[Opening Records for processing section]

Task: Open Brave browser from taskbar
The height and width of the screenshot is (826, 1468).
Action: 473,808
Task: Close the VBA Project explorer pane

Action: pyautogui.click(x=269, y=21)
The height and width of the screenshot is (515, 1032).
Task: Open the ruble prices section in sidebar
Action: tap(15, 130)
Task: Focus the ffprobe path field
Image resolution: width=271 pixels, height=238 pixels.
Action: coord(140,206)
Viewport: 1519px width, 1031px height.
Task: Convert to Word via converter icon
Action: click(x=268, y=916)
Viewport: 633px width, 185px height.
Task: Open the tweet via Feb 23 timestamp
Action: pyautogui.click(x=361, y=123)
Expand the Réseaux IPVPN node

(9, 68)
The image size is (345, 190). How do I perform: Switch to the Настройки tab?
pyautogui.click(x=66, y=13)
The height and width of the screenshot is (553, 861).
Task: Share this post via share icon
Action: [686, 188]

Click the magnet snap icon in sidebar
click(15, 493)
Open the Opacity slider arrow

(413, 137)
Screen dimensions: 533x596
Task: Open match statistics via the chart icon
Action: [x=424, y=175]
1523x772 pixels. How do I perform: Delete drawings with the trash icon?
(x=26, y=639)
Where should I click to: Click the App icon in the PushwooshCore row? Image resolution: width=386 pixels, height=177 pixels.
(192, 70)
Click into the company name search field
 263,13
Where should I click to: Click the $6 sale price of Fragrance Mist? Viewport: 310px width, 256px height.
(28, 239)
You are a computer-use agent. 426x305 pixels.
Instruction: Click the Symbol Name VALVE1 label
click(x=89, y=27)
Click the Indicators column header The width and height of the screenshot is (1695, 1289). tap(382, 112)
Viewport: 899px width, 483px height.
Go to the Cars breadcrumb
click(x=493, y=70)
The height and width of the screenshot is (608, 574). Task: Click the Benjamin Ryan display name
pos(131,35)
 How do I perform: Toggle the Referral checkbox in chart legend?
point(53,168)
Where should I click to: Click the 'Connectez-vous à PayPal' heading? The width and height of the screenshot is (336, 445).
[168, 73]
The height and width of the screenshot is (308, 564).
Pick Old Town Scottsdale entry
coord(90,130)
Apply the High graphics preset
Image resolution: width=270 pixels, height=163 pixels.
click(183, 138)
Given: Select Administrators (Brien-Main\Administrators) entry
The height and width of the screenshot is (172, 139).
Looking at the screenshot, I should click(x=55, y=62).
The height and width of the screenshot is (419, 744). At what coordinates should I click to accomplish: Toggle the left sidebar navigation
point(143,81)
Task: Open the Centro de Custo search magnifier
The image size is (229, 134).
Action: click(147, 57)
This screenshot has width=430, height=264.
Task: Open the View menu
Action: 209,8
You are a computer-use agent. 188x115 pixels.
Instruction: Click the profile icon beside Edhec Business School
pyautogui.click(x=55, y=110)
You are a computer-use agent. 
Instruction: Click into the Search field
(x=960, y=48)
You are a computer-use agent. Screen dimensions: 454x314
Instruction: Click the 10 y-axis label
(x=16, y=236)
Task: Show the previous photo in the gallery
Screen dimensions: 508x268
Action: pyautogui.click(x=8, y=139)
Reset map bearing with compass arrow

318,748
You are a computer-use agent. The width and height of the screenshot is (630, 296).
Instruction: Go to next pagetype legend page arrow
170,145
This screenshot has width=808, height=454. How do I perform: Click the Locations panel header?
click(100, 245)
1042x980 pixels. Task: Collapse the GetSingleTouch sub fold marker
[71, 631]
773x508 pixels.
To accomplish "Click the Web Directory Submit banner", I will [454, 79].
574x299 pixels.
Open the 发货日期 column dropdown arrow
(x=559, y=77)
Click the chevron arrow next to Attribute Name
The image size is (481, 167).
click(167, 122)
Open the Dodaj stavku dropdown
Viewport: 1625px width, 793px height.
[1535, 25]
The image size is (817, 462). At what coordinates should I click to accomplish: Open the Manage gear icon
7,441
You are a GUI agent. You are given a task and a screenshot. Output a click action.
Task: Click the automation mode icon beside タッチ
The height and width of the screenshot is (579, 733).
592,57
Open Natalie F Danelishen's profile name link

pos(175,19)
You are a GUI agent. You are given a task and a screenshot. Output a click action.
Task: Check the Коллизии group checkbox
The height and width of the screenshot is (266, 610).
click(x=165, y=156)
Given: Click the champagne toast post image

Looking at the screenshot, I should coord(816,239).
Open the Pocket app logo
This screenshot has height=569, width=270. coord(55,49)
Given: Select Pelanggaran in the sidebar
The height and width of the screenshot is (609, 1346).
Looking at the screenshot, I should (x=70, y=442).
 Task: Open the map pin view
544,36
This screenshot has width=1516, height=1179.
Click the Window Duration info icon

[Closing Records for processing section]

=== What to work on ===
All of the lines above that carry the string "Select" need to be found and copied.

=== Task solution ===
Given: Select Administrators (Brien-Main\Administrators) entry
Given: Select Pelanggaran in the sidebar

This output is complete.